At the time I was working from home as a writer, which meant that all day, I sat alone in my pajamas at a computer when I wasn’t feeding, changing, bouncing, or otherwise engaging with an adorable but demanding ten-pound human with a talent for screaming like a banshee. Basically, I interacted with what I called, in my darkest moments, “a gastrointestinal tract with lungs.” Before having a baby, I’d relished the freedom of a non-office job. But now I longed to get dressed every day and be in the company of verbal grownups.

It was during this perfect storm of isolation and plummeting estrogen that I started to wonder if I’d made a mistake by leaving medical school. Journalism suited me well—I got to cover hundreds of topics for dozens of publications, and they all revolved around a common thread that fascinated me: the human psyche. I didn’t want to stop writing, but now, while reeking of spit-up in the middle of the night, I reconsidered the possibility of a dual career. If I became a psychiatrist, I reasoned, I could interact with people in a meaningful way, helping them to be happier, but I could also have the flexibility to write and spend time with my family.

I sat on the idea for a few weeks, until one spring morning I called up my former dean at Stanford and floated my plan by her. A renowned researcher, she was also the med-school version of a camp mom—warm, wise, intuitive. I had run her mother-daughter book group when I was in medical school and knew her well. I was sure that after I explained my thought process, she would be supportive of my plan.

Instead she said: “Why would you do that?”

And then: “Besides, psychiatrists don’t make people happy!”

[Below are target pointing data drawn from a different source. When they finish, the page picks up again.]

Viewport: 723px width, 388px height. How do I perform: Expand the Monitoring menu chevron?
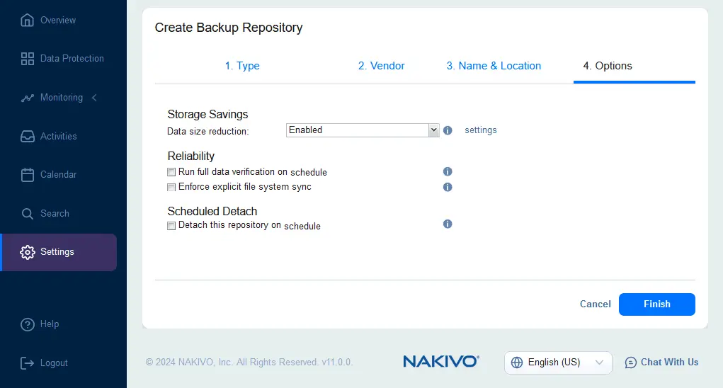coord(95,98)
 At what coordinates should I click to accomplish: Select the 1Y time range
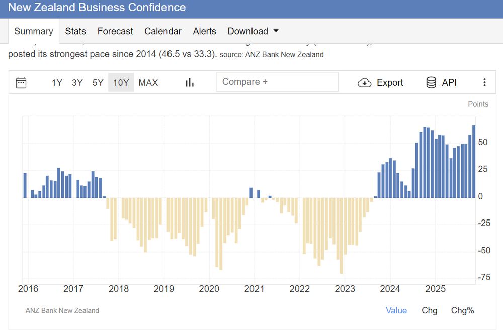[x=57, y=82]
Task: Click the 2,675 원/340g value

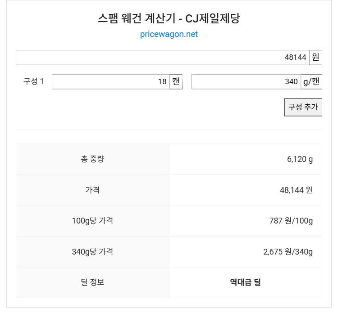Action: pyautogui.click(x=288, y=251)
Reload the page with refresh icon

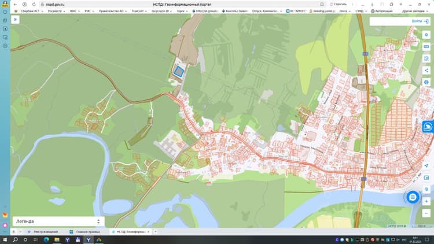34,5
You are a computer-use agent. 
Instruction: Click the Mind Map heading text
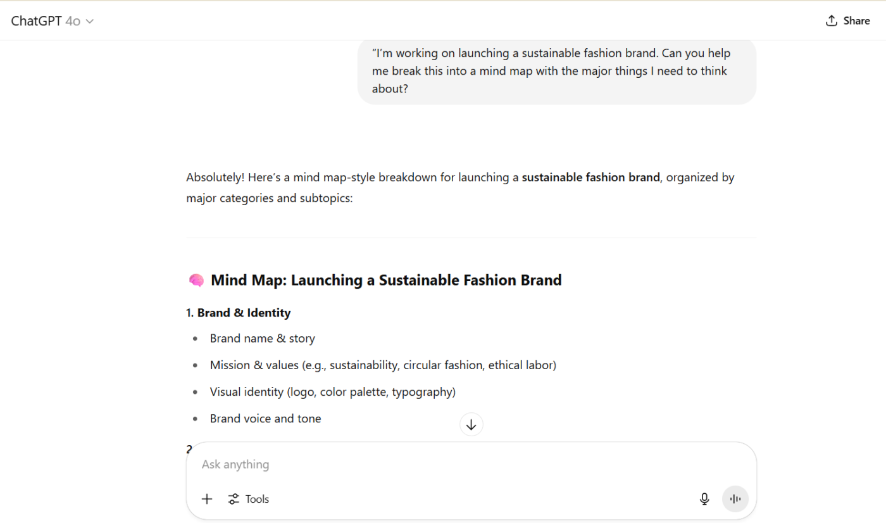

I remembered the old medical-school quip: “Psychiatrists don’t make people happy—prescriptions do!” Suddenly sobered, I knew what she meant. It wasn’t that she didn’t respect psychiatrists; it was that psychiatry today tends to be more about the nuances of medication and neurotransmitters than the subtleties of people’s life stories—all of which she knew I knew.

Anyway, she asked, did I really want to do three years of residency with a toddler? Did I want to spend time with my son before he started kindergarten? Did I remember talking with her as a medical student about my desire to have more substantial relationships with patients than the contemporary medical model afforded?